I manipulated the hydraulic levers, forcing the mech to crawl up the side of the car. One magnetic foot release. Step up. Re-engage. It was a vertical climb at eighty kilometers per hour, in a hurricane.
We crested the roof of Car Seven. The wind here was insane. It threatened to blow us right off. I crouched the mech low, locking all four limbs onto the roof to lower our profile.
"We need to cut the roof open!" I yelled, reaching for the plasma cutter we had mounted on the left arm.
"Wait!" Rax shouted, pointing forward. "Company!"
A hatch on the roof of the car ahead—Car Six—burst open. Figures emerged from the interior. They weren't ordinary guards. They wore heavy, rubberized longcoats and silver masks. They carried staffs that crackled with energy.
Imperial Battle Mages. And behind them, climbing out of the rear car, came something worse. Clockwork Centurions. Smaller, sleeker versions of our own machine. Automated defense drones. No pilots. Just gears and murder protocols.

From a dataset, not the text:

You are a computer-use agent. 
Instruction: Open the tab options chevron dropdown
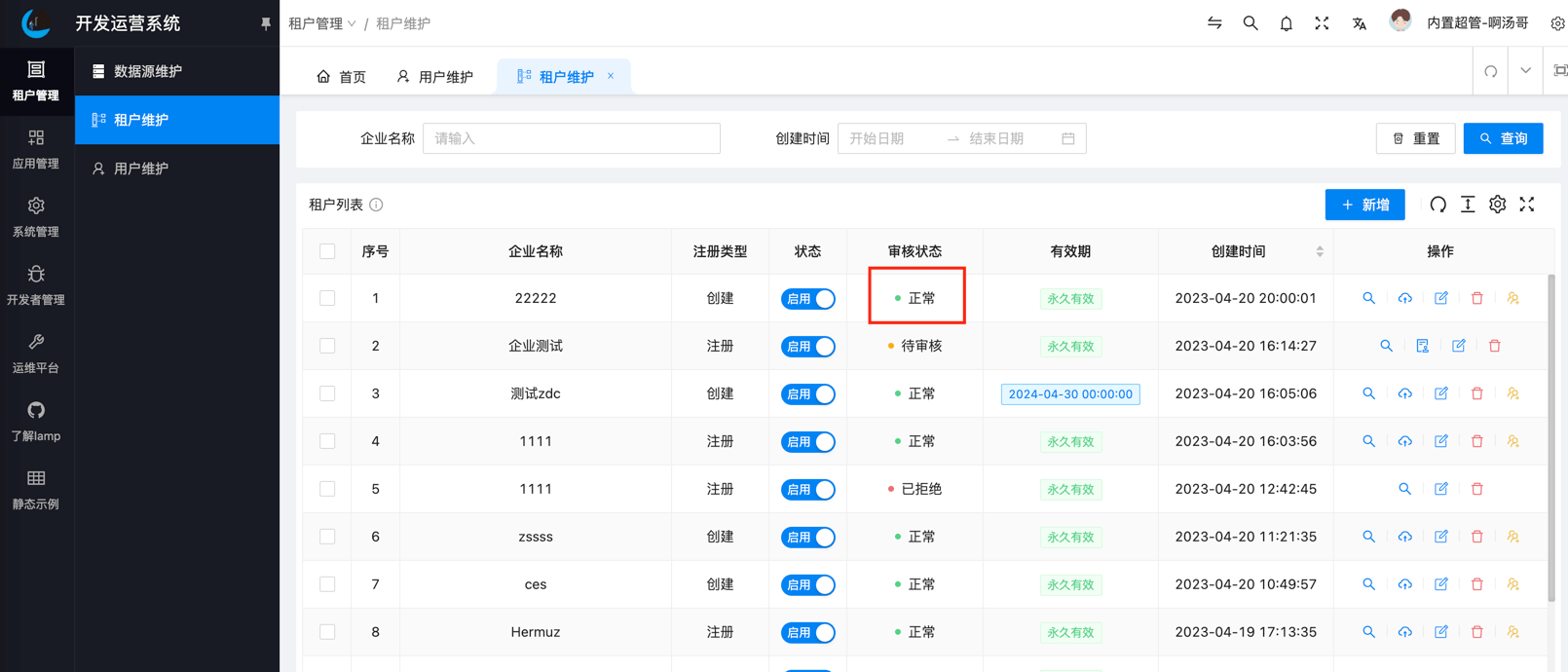1525,71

"They knew we were coming," Rax spat, racking the slide on The Riveter to load a standard spike.
A mage in the front raised his staff. He didn't speak. He just pointed. A bolt of blue lightning, brighter than the storm, arced through the rain. It hit the Centurion's chest plate.
ZZAAP!
The cockpit went dark. The gauges flickered and died. "System rebooting!" I screamed, wrestling with the dead controls.
"Shields!" I yelled at Amelia. "Amelia, get the shields up or we're cooked!"
We were stuck on top of a speeding bullet train, blind, rebooting, and under fire. The heist had officially begun.